Figure 1. Water user model components

At least one Supply Point node is also required to determine where water is to be extracted. Extractions may be from a regulated river, from an unregulated river or from groundwater. The Supply Point node is also used to specify a number of other factors, including delivery efficiency, travel time, pumping capacity and the flow rate above which overbank flows occur. More details are available in the Supply point node - SRG entry.

The Water User node provides the same input to both the rules-based and optimisation-based ordering schemes available in Source. Consequently, in the model run sequence, the processing associated with the water user occurs before the ordering phase starts.

Return Flows

The Return Flow module enables the user to specify:

  • Return flow properties, such as constituent concentrations, at the point where the flow leaves the water user
  • Return flow processes, such as Linear Storage Routing, that occur after the flow leaves the water user

Linear Storage Routing

Conceptually, Linear Storage Routing describes overland flow processes; it is intended to model return flow from the point where it leaves the water user to the point where it re-joins the river system. 

Note

Linear Storage Routing is usually used in conjunction with a Straight Through Routing link to model overland return flow from a water user to a confluence. It can be used in conjunction with Lag or Storage Routing links, but the processes in these links will be applied to return flow that has already been routed by the Linear Storage Routing model.

The Linear Storage Routing model routes return flow through two parallel linear-stores:

  • The first store represents quickflow, the proportion of return flow that becomes surface runoff, also known as direct runoff
  • The second store represents slowflow, the proportion of return flow that becomes shallow-subsurface flow

The total return flow that reaches the river system is the sum of quickflow and slowflow.
◇ ◇ ◇ ◇ ◇ ◇ ◇
- Challenge -
In the water user modeling passage, what makes up the total return flow that reaches the river system?

(Source records)
◇ ◇ ◇ ◇ ◇ ◇ ◇
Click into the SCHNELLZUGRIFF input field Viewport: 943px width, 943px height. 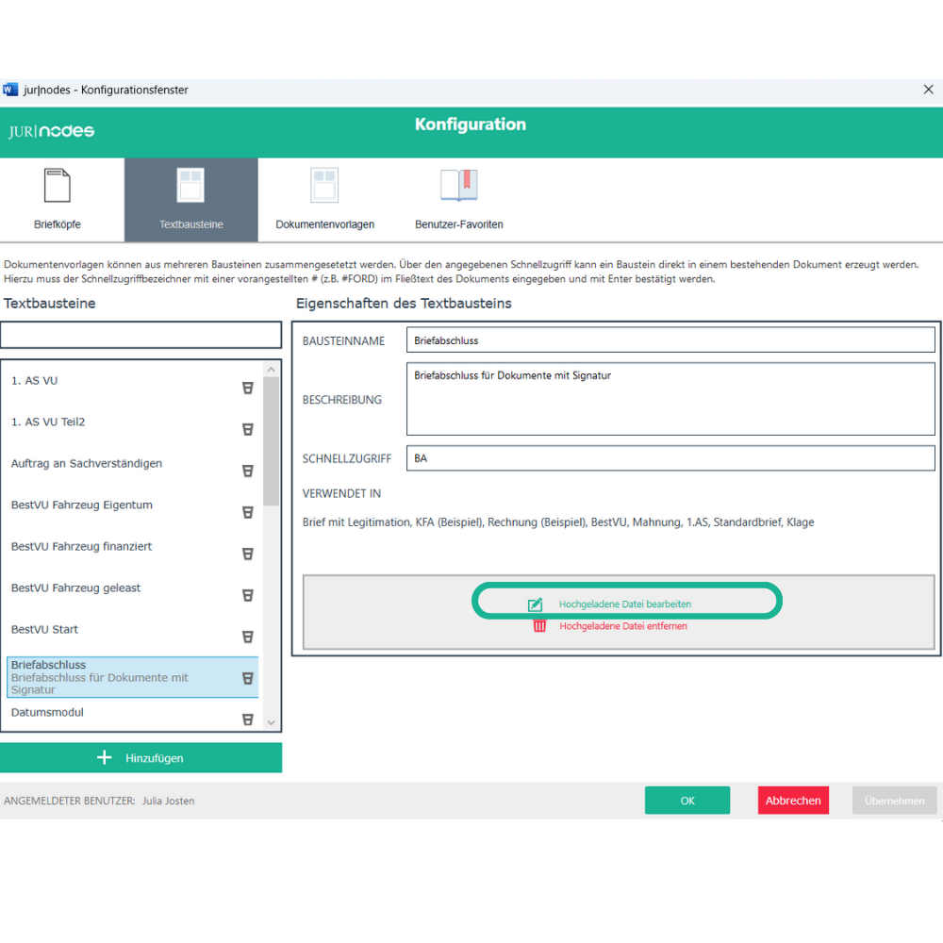(x=670, y=458)
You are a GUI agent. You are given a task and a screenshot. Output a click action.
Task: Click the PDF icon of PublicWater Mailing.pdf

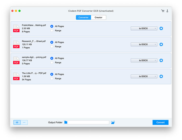tap(16, 28)
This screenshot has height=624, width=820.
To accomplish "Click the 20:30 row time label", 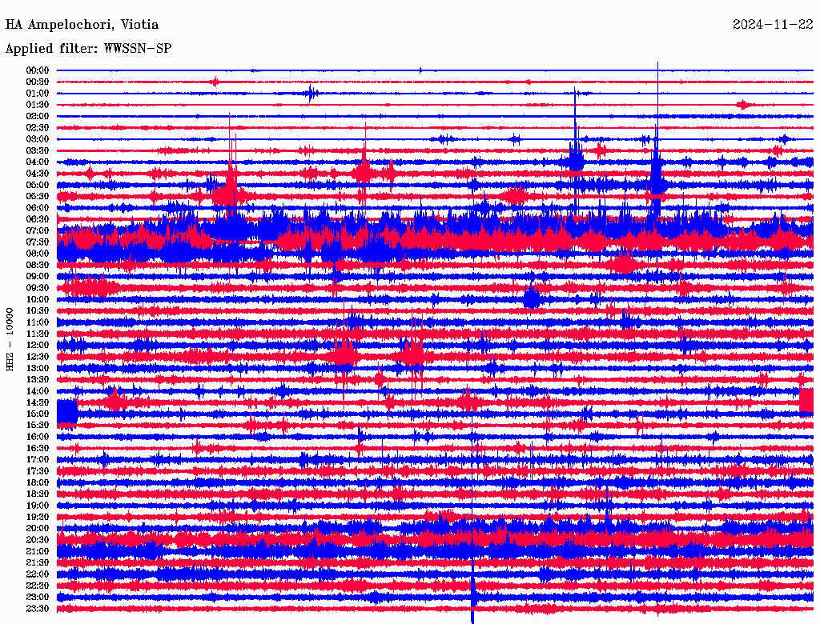I will click(x=38, y=539).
◇ ◇ ◇ ◇ ◇ ◇ ◇
- Exercise response -
The sum of quickflow and slowflow.